Dalam beberapa pekan terakhir, publik politik di Amerika Serikat ramai dengan kontroversi pernyataan Ilhan Omar. Seorang politisi muda, muslimah kulit hitam, yang berani bersuara lantang menguliti kebijakan Presiden Trump, serta mempertanyakan manuver Israel serta lobi-lobi Yahudi. Di balik beragam identitas minoritasnya, Ilhan Omar menghadirkan perspektif baru tentang diskursus antisemitisme sekaligus islamophobia di Negeri Paman Sam.
Apa yang membikin publik Amerika Serikat membincang Ilhan Omar? Keributan apa yang ia perbuat, ucapan apa yang membuat dirinya dihujani kritik bertubi-tubi?
Ilhan Abdullahi Omar, nama yang disandang perempuan ini sejak lahir pada 4 Oktober 1981 di Moghadisu, Somalia. Ia memiliki kisah panjang sebagai minoritas muslim kulit hitam di negeri Amerika Serikat.
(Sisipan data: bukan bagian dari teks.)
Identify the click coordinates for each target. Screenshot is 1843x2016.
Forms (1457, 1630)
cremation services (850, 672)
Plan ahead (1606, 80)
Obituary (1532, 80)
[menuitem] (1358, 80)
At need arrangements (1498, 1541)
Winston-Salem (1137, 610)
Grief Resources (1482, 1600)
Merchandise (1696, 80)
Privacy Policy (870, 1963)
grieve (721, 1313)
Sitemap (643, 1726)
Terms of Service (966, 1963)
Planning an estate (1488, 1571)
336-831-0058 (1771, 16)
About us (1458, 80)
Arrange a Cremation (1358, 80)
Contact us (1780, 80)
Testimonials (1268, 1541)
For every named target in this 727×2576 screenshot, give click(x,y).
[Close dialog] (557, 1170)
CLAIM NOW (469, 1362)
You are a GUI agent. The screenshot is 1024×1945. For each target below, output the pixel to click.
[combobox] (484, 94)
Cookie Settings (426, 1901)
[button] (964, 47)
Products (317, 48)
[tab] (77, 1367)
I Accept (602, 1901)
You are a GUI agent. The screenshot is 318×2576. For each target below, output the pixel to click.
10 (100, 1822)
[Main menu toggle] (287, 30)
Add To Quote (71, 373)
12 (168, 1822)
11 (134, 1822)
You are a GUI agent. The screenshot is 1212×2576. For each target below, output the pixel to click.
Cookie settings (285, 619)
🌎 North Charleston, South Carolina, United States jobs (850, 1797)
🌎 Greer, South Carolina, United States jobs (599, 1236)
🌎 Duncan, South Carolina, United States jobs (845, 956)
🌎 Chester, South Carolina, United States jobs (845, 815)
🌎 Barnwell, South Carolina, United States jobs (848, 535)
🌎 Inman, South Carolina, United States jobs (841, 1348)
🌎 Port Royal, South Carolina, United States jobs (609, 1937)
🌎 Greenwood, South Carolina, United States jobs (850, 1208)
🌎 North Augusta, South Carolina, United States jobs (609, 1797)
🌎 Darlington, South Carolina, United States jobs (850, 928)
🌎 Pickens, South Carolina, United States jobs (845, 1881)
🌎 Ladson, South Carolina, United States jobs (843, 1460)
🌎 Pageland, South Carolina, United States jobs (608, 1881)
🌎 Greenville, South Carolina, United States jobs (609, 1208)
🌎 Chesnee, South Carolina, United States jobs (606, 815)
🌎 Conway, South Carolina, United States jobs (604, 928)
Terlihat dari gaya bicara dan penampilannya, ia melewati proses yang keras dan berat dalam masa tumbuhnya, untuk terus belajar dan tampil di level politik Amerika.
Karir politik Omar berangkat dari Minnesota, ketika ia terpilih menjadi anggota dari House of Representatives pada 2016. Selang dua tahun kemudian, pada 2018, Omar terpilih sebagai anggota parlemen Amerika Serikat.
Moncernya karir politik Ilhan Omar, mencuatkan dirinya dalam beberapa rekor sejarah: perempuan muslim imigran kulit hitam dari Somalia yang sukses menembus politik Amerika. Kini, bersama Rashida Tlaib, keduanya merempuan perempuan muslim yang menjadi anggota Kongres di negeri pimpinan Trump.
Lalu, apa yang membuat Ilhan Omar menjadi kontroversial, sekaligus menarik dikaji? Tentu saja, pernyataan dan kritik-kritiknya yang tajam, yang selama ini jarang terdengar di ruang politik Amerika Serikat. Ia dengan tegas mempertanyakan beberapa kebijakan Presiden Trump, yang dianggap tidak bermanfaat untuk kepentingan Amerika Serikat.
Ilhan Omar mencecar kebijakan presiden Trump terkait dengan penugasan Duta Besar AS untuk Venezuela, juga kebijakan terkait larangan perjalanan (travel ban). Omar juga fokus mengadvokasi masalah-masalah standar hidup, perumahan rakyat, hingga persoalan bantuan pendidikan untuk warga.
Namun, yang membuatnya mendapat hujaman kritik yakni pernyataannya yang mempertanyakan pengaruh lobi-lobi Israel atas politik Amerika, terutama peran AIPAC (the American Israel Public Affairs Committee). Ia juga mengkritik tajam atas kebijakan Israel terhadap Palestina, yang dianggapnya melanggar batas hak asasi manusia dan nilai-nilai kemanusiaan.
Kontan saja, pernyataan Omar langsung dibalas kritik oleh kelompok Republikan. Beberapa politisi sayap Republikan mendorong agar Ilhan Omar dihukum oleh Partai Demokrat. Belum lagi, ancaman dan teror pembunuhan yang hampir setiap hari diterimanya.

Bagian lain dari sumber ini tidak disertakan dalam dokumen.